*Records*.
>> start
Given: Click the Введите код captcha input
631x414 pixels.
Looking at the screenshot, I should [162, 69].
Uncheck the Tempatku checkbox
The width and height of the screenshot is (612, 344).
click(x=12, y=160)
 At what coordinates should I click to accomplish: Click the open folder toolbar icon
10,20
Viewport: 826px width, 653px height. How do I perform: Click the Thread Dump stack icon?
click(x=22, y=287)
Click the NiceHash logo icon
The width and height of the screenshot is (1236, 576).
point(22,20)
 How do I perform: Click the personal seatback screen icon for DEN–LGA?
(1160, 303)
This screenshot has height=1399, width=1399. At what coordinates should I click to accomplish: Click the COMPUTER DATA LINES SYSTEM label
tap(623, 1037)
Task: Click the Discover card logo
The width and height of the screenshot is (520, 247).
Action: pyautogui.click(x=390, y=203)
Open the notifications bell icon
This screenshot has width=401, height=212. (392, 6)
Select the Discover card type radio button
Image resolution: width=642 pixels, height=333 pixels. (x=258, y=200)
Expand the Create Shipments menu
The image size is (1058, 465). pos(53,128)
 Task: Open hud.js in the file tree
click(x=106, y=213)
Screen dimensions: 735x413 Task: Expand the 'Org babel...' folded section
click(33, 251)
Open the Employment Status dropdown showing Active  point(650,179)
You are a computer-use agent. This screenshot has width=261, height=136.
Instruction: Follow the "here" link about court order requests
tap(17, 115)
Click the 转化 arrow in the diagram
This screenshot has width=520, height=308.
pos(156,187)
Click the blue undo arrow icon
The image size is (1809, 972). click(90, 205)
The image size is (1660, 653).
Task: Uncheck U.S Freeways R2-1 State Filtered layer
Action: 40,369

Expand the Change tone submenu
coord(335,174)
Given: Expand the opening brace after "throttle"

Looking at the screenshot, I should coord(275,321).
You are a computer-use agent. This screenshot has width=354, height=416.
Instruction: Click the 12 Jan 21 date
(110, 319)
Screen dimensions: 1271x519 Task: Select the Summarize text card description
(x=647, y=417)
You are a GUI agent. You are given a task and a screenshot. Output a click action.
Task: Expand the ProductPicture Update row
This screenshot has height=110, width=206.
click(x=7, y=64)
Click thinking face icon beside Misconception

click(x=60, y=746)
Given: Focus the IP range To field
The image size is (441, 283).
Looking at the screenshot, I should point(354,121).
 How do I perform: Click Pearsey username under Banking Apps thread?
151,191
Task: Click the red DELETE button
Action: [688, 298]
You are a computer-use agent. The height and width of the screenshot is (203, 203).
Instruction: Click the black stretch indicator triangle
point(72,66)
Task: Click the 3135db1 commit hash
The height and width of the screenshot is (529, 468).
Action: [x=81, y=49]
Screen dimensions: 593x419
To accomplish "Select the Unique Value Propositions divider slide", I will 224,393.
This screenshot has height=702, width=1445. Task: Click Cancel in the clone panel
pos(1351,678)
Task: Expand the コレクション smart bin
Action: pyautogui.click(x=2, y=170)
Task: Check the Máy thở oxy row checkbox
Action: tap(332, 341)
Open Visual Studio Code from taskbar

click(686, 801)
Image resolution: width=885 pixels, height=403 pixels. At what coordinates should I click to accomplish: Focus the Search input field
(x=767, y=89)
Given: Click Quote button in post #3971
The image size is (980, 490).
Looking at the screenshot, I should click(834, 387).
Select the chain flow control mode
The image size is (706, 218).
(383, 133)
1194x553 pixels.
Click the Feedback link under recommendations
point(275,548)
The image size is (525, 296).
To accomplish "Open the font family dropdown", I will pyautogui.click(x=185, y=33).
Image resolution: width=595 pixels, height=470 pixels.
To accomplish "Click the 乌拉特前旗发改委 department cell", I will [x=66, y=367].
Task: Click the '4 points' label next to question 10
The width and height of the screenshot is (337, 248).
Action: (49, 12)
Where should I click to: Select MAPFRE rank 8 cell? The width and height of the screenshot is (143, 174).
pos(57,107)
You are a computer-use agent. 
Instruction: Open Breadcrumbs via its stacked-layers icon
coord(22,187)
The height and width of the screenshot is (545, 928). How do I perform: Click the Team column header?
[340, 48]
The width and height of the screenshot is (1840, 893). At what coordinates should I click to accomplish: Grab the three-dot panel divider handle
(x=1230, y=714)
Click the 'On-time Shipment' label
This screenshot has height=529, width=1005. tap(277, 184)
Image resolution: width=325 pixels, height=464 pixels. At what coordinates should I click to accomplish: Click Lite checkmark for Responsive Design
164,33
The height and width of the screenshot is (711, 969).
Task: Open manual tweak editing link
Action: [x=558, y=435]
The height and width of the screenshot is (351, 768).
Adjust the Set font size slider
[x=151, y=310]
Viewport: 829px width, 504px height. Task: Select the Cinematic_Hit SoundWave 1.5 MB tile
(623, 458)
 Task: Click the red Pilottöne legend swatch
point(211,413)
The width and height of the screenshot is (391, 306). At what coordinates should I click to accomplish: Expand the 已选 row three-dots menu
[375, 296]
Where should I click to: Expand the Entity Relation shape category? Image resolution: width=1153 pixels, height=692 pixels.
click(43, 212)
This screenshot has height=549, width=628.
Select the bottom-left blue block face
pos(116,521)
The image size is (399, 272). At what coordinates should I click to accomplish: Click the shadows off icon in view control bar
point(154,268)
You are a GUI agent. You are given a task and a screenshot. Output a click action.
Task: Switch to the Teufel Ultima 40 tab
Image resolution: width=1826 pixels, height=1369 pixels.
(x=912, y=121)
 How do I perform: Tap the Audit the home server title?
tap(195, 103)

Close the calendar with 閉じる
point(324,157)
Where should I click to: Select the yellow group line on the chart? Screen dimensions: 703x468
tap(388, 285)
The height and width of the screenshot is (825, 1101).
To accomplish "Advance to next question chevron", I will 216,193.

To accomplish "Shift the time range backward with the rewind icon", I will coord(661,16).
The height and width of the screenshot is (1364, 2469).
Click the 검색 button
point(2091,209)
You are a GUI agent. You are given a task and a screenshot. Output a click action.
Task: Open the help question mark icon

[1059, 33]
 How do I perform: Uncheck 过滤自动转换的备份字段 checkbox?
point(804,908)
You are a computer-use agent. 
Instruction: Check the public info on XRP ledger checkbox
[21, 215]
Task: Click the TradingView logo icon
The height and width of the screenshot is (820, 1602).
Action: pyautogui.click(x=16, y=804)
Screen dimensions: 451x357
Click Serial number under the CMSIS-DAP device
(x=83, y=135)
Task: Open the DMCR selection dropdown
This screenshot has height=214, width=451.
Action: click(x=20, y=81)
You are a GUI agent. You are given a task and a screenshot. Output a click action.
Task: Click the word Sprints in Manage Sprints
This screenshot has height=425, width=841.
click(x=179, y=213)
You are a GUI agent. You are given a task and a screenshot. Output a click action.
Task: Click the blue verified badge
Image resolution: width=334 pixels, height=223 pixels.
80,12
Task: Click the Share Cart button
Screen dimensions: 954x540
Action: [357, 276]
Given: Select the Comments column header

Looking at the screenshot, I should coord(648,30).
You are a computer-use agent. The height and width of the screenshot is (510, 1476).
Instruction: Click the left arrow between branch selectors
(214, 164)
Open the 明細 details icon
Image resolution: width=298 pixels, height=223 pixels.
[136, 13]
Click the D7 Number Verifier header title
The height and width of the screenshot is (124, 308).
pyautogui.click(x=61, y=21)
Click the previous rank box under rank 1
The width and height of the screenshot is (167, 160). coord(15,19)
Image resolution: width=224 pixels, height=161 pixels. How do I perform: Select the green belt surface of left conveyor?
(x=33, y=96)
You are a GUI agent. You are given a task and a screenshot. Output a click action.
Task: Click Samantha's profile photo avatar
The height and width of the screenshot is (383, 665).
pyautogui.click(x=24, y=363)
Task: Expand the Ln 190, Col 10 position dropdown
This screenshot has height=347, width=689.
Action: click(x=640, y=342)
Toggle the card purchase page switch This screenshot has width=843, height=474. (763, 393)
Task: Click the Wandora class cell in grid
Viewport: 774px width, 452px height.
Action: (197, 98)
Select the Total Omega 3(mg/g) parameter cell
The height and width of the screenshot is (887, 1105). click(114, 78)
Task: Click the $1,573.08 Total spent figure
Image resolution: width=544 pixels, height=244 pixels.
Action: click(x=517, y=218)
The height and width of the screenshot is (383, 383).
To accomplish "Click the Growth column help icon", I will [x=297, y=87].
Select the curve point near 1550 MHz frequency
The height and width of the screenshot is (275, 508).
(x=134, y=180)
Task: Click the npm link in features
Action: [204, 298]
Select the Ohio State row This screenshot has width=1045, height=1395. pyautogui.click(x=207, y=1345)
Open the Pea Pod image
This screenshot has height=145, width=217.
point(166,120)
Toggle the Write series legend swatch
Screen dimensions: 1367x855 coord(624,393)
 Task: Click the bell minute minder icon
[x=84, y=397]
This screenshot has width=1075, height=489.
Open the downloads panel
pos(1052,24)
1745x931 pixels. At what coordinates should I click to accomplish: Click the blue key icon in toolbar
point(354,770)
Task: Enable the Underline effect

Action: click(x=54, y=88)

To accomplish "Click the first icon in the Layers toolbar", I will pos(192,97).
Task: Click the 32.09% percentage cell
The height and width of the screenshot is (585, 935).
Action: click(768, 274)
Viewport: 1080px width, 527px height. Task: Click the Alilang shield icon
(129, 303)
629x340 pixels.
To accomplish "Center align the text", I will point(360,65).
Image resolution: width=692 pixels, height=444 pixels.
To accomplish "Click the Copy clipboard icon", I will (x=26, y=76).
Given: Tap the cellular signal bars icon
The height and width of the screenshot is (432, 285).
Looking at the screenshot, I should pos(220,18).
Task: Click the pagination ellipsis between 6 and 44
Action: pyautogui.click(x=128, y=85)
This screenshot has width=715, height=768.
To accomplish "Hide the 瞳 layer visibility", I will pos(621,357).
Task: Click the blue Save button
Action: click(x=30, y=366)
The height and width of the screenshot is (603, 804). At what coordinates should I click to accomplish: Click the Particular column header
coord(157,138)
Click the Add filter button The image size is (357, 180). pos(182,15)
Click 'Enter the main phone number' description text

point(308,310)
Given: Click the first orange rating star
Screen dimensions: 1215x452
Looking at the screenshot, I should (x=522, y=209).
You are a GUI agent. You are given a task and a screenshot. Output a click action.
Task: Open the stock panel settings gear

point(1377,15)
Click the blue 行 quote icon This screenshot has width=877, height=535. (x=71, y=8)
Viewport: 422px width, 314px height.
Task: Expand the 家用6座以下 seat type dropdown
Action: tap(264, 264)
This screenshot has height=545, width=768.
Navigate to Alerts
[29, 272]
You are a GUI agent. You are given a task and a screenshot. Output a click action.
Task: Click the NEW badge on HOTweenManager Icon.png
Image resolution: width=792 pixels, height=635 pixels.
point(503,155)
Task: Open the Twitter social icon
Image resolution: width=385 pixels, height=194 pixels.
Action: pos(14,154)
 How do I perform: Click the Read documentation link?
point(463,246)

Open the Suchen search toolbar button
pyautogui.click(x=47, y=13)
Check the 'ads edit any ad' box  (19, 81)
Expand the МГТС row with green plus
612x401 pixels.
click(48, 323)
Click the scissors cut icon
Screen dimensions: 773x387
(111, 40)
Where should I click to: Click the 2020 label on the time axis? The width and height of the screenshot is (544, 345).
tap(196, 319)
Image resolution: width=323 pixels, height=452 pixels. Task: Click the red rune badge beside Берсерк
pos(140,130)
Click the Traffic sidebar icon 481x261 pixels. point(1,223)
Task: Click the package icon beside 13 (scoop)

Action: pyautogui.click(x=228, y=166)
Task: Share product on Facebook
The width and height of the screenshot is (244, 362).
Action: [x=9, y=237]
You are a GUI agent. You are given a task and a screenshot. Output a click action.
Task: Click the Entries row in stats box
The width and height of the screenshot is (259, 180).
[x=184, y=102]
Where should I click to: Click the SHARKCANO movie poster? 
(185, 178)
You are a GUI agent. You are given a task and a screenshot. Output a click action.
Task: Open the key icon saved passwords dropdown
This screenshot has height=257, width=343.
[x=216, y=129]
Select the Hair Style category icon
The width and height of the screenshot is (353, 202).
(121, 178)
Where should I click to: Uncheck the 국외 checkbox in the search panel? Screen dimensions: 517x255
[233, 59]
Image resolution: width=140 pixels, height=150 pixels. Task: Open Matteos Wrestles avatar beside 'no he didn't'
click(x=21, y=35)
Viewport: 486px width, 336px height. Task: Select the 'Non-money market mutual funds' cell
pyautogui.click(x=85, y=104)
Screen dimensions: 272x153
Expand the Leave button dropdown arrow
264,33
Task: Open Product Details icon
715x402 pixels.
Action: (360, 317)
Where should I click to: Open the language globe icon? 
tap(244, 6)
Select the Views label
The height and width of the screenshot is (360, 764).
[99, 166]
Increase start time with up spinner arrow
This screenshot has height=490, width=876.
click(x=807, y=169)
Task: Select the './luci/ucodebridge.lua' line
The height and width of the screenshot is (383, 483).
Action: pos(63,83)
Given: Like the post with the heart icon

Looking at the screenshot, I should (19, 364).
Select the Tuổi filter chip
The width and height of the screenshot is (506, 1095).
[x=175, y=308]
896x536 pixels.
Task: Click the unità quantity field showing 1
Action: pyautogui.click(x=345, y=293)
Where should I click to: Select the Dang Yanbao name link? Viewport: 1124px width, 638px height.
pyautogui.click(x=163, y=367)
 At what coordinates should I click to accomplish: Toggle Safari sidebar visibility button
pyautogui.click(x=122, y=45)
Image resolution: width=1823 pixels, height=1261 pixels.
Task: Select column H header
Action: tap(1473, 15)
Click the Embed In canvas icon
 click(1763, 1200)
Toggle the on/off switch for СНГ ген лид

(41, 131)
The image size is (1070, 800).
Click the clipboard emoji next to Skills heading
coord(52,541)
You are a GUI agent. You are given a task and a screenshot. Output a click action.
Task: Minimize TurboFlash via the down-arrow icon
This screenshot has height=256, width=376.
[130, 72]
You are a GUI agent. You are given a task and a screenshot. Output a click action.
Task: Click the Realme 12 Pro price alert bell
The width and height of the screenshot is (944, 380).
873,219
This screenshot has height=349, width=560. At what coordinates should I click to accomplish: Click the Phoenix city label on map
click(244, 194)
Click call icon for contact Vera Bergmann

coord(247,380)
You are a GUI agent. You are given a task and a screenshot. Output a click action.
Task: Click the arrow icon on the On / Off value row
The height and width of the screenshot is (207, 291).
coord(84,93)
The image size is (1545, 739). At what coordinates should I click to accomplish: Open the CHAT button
>> end
*Direction*.
Reproduce the data word for word, starting with its first line and ending with the line that contains "click(x=60, y=746)".

*Expected output*.
Given: Click the Введите код captcha input
631x414 pixels.
Looking at the screenshot, I should [162, 69].
Uncheck the Tempatku checkbox
The width and height of the screenshot is (612, 344).
click(x=12, y=160)
 At what coordinates should I click to accomplish: Click the open folder toolbar icon
10,20
Viewport: 826px width, 653px height. How do I perform: Click the Thread Dump stack icon?
click(x=22, y=287)
Click the NiceHash logo icon
The width and height of the screenshot is (1236, 576).
point(22,20)
 How do I perform: Click the personal seatback screen icon for DEN–LGA?
(1160, 303)
This screenshot has height=1399, width=1399. At what coordinates should I click to accomplish: Click the COMPUTER DATA LINES SYSTEM label
tap(623, 1037)
Task: Click the Discover card logo
The width and height of the screenshot is (520, 247).
Action: pyautogui.click(x=390, y=203)
Open the notifications bell icon
This screenshot has width=401, height=212. (392, 6)
Select the Discover card type radio button
Image resolution: width=642 pixels, height=333 pixels. (x=258, y=200)
Expand the Create Shipments menu
The image size is (1058, 465). pos(53,128)
 Task: Open hud.js in the file tree
click(x=106, y=213)
Screen dimensions: 735x413 Task: Expand the 'Org babel...' folded section
click(33, 251)
Open the Employment Status dropdown showing Active  point(650,179)
You are a computer-use agent. This screenshot has width=261, height=136.
Instruction: Follow the "here" link about court order requests
tap(17, 115)
Click the 转化 arrow in the diagram
This screenshot has width=520, height=308.
pos(156,187)
Click the blue undo arrow icon
The image size is (1809, 972). click(90, 205)
The image size is (1660, 653).
Task: Uncheck U.S Freeways R2-1 State Filtered layer
Action: 40,369

Expand the Change tone submenu
coord(335,174)
Given: Expand the opening brace after "throttle"

Looking at the screenshot, I should coord(275,321).
You are a computer-use agent. This screenshot has width=354, height=416.
Instruction: Click the 12 Jan 21 date
(110, 319)
Screen dimensions: 1271x519 Task: Select the Summarize text card description
(x=647, y=417)
You are a GUI agent. You are given a task and a screenshot. Output a click action.
Task: Expand the ProductPicture Update row
This screenshot has height=110, width=206.
click(x=7, y=64)
Click thinking face icon beside Misconception

click(x=60, y=746)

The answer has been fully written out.